One of the more striking accomplishments of tonight’s Frontline documentary “Secrets of the Vatican” (Tuesday, 10 p.m., PBS) is that it almost makes you feel sorry for Pope Benedict, which is no small feat. The man known as “God’s Rottweiler” was a heavy-handed enforcer of doctrinal discipline as the head of the Congregation for the Doctrine of the Faith, where numerous nuns, priests and theologians saw their careers crippled or destroyed for daring to question supposedly immutable Catholic teaching.
He was also one of many in the curia who turned a blind eye to increasing urgent reports of widespread sexual abuse on the part of priests and influential Vatican allies like Marcial Maciel of the Legionnaires of Christ, and “Inside the Vatican” effectively portrays the devastation that this abuse and subsequent cover-ups wrought on the lives of young Catholics.
It documents how a cascading series of scandals involving clerical sex abuse and Vatican corruption eventually overwhelmed the aging pope and resulted in his resignation one year ago. Confirmed are reports that the infamous “red dossier” presented to the pope—the results of an investigation into the curia that he ordered—contained accounts not only of rampant careerism and outright corruption but of the existence of a clique of gay senior clerics.
The report further documents a “don’t ask, don’t tell” gay subculture in the Vatican with some pretty shocking footage that hasn’t been widely seen outside of the Italian media. There’s a certain satisfying irony to the fact that the man who spent his life crusading against what he saw as the corrupting influence of moral relativism and the concomitant push for reproductive and LGBT rights (Ratzinger declared as head of the CDF that “homosexual acts are intrinsically disordered” and therefore homosexuality could never be moral) was brought to his knees by the knowledge of the sexual hypocrisy within his own house. This is balanced by the genuine sadness of gay clerics who are portrayed as struggling to remain faithful to the church in the face of such teaching.
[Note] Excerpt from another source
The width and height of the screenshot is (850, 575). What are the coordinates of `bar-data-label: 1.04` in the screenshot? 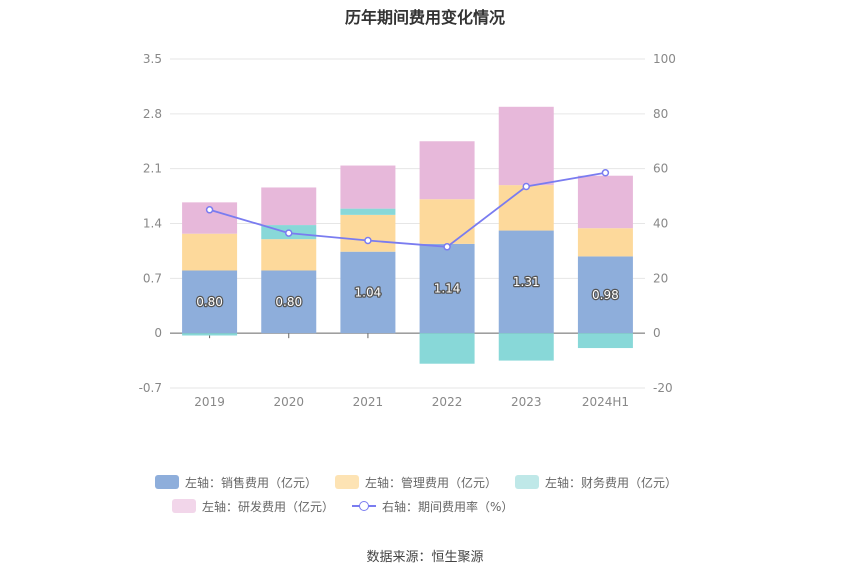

In fact, it’s dealing with the toxic combination of clericalism and sexual hypocrisy that presents Pope Francis with his biggest challenge in addition to the already monumental task of bringing the curia to heel. “Inside the Vatican” makes clear just how difficult it is to dismantle longstanding power centers within the papal court. It suggests that the “Vatileaks” scandal was just the tip of the iceberg and that Pope Benedict’s butler took the fall for senior clerics looking to air the Vatican’s dirty laundry after repeated efforts at reform were foiled.
Francis took a concrete step in the direction of reform Monday with the creation of a new office to oversee economic affairs at the Vatican, including the troubled Vatican Bank. But as Mary Hunt and others have noted, it’s unraveling the tangled knot of the hierarchy’s attitudes toward women and sex, the elevation of clerics above “ordinary” Catholics, and the institutional church’s deep predilection for secrecy and self-protection that needs reform before real change can occur, no matter Francis’ best intentions.